Séquestration et rébellion contre les forces de l’ordre dans le Zou: A Zogbodomey, la police interpelle plus de vingt personnes après la séquestration de deux officiers
La séquestration de deux officiers dans la commune de Zogbodomey refait surface. Ce mercredi 11 mars 2026, la police républicaine a mené une opération d’envergure dans une localité du département du Zou. Le bilan fait état de plus d’une vingtaine d’individus interpellés. Tous sont soupçonnés d’avoir participé, en juillet 2025, à la séquestration d’un commissaire de la police républicaine et d’un officier des eaux et forêts.
Selon des sources du département enquête et investigation ( DEI) du groupe de presse Le Potentiel, les faits remontent à une mission de constat effectuée dans la forêt sacrée de Zogbodomey. Des tecks y avaient été abattus et transportés pour des usages domestiques et commerciaux. Informées de ces coupes dans une zone classée, les autorités avaient dépêché un commissaire de police et un officier des eaux et forêts pour écouter les personnes impliquées et dresser les constats.
Mais la mission a tourné court.
À leur arrivée dans le village de Dohouè, au cœur de la grande forêt de Zogbodomey, la tension est montée entre les agents et certains habitants. En quelques minutes, la discussion s’est transformée en confrontation. La population s’est opposée aux forces de l’ordre. Les deux officiers ont alors été retenus sur place.
Pendant près de quatre heures d’horloge, le commissaire et l’officier des eaux et forêts sont restés sous contrainte dans la forêt. La situation n’a changé qu’après l’alerte donnée aux unités voisines. L’annonce de l’arrivée de renforts du commissariat et d’autres services du département a fini par faire reculer les auteurs de la séquestration.

Les deux officiers ont finalement été relâchés. Mais avant de quitter les lieux, les agresseurs ont détruit la moto de dotation du commissaire, laissée sur place.
Depuis cet épisode, le dossier était resté discret.
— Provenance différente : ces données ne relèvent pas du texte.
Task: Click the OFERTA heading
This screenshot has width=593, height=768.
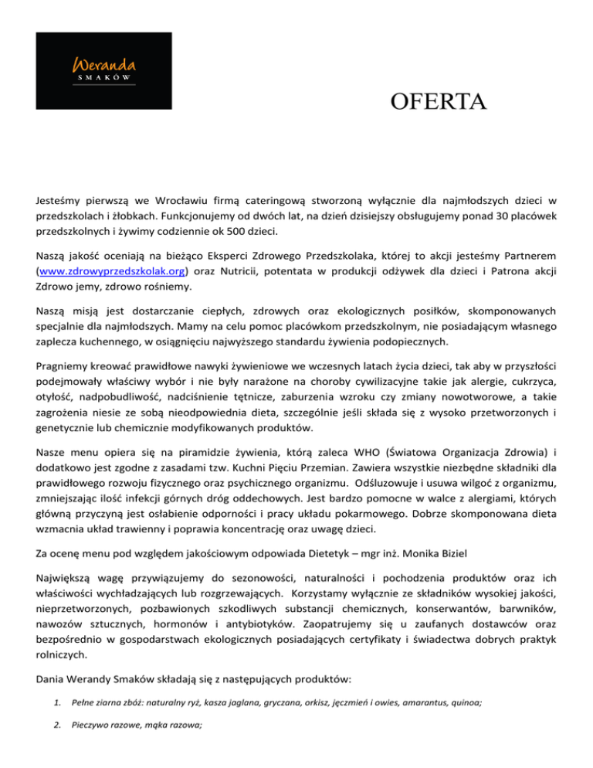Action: pos(439,102)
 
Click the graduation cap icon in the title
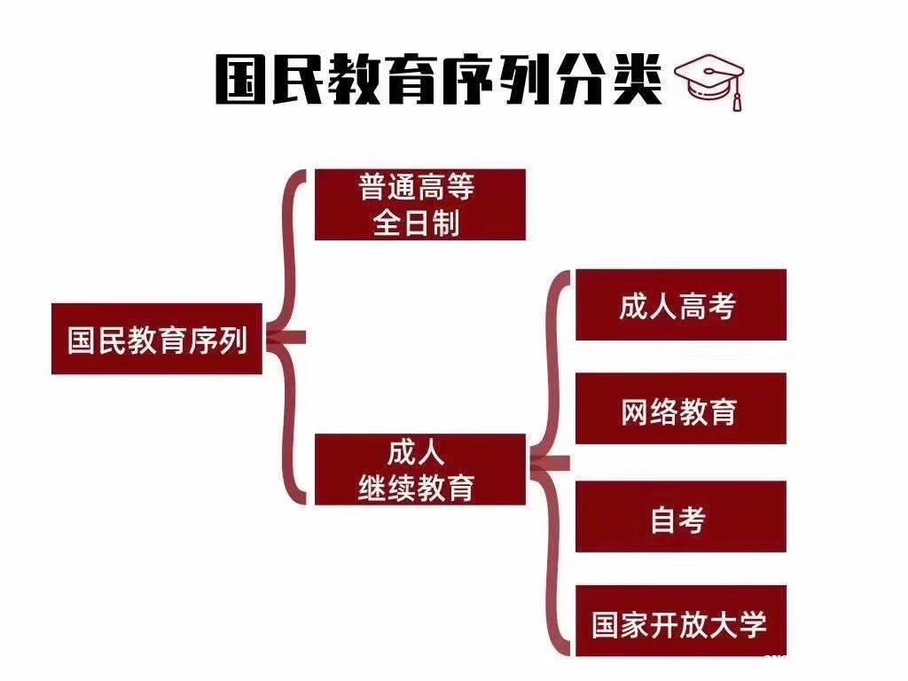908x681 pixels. (709, 78)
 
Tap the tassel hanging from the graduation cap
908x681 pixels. (735, 97)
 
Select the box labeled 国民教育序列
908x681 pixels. (157, 339)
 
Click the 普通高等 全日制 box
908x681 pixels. (419, 205)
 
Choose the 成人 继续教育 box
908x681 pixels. (419, 469)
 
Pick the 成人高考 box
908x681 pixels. (680, 305)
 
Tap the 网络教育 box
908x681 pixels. (680, 409)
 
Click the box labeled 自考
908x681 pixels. (680, 517)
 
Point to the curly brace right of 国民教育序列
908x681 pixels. (288, 337)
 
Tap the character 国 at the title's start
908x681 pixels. (242, 80)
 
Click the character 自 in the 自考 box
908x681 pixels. (664, 519)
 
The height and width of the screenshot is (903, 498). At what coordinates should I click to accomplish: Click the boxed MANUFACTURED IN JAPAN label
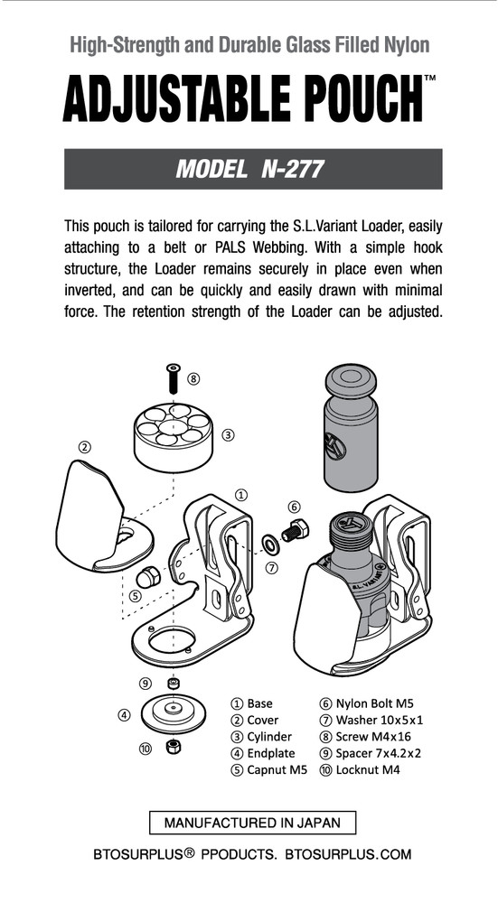pos(252,823)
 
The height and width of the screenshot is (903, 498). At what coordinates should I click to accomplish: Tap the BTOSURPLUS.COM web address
pos(348,853)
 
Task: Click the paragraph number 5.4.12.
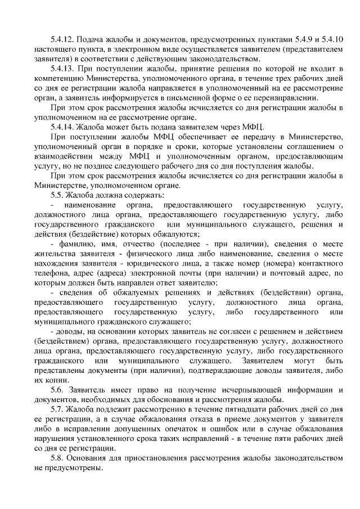click(62, 39)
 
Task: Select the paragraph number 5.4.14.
click(62, 127)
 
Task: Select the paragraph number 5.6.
click(57, 390)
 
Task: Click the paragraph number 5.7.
click(57, 409)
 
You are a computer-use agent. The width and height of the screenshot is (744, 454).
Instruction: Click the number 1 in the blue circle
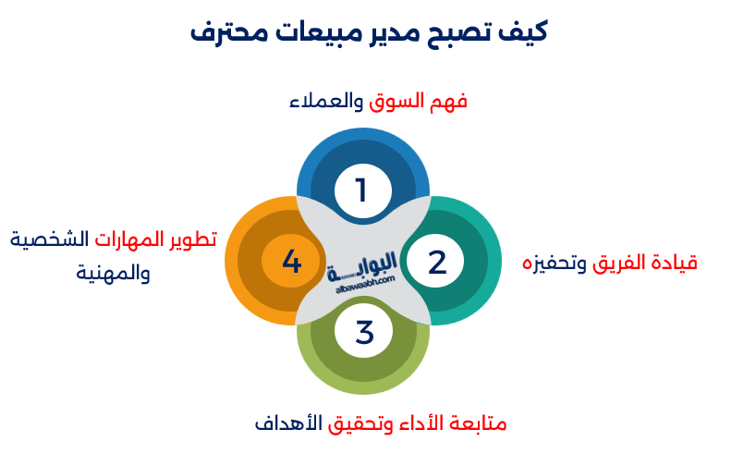(x=362, y=190)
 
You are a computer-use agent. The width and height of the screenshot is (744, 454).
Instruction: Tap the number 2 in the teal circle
(x=436, y=262)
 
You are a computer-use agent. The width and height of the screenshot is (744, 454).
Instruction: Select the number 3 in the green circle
(x=363, y=331)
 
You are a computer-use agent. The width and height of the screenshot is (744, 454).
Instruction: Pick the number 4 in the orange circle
(x=291, y=262)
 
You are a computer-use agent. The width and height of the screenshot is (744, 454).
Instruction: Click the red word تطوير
(x=193, y=239)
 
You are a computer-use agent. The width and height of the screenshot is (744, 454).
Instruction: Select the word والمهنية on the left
(x=113, y=274)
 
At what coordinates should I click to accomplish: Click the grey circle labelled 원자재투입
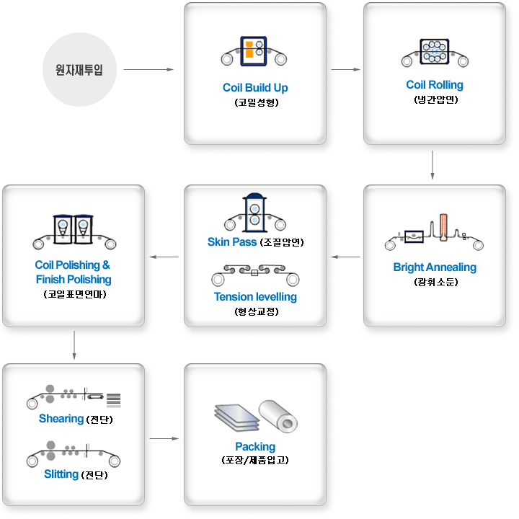pyautogui.click(x=79, y=70)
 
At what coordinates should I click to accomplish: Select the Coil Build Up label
pyautogui.click(x=255, y=88)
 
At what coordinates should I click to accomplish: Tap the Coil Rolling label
pyautogui.click(x=435, y=85)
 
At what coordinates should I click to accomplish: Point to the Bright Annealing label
pyautogui.click(x=435, y=267)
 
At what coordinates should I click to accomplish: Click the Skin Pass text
pyautogui.click(x=231, y=242)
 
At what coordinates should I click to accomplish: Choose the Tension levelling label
pyautogui.click(x=255, y=297)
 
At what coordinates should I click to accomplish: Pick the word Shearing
pyautogui.click(x=61, y=419)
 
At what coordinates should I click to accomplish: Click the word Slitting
pyautogui.click(x=61, y=474)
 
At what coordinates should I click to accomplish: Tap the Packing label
pyautogui.click(x=255, y=447)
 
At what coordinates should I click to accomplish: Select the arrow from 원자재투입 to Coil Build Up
pyautogui.click(x=149, y=70)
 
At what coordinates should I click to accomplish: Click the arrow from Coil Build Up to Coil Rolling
pyautogui.click(x=345, y=70)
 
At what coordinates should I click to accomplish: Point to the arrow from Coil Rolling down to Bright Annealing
pyautogui.click(x=432, y=164)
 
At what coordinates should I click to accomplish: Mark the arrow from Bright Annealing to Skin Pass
pyautogui.click(x=345, y=256)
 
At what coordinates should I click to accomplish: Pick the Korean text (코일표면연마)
pyautogui.click(x=74, y=295)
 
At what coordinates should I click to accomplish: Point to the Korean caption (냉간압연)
pyautogui.click(x=435, y=100)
L’opération menée ce mercredi montre que l’enquête a suivi son cours. Les interpellations opérées par la police visent les personnes soupçonnées d’avoir participé à la séquestration ou à l’attaque du matériel de service.
Dans les rangs des forces de sécurité, l’affaire a laissé des traces. Séquestrer deux agents de l’État venus constater des infractions dans une forêt classée reste un acte grave. L’enquête devra désormais établir les responsabilités exactes de chacun.
Les personnes arrêtées devraient être présentées dans les prochains jours aux autorités judiciaires compétentes. Le dossier pourrait alors entrer dans une nouvelle phase, celle des poursuites et des explications devant la justice.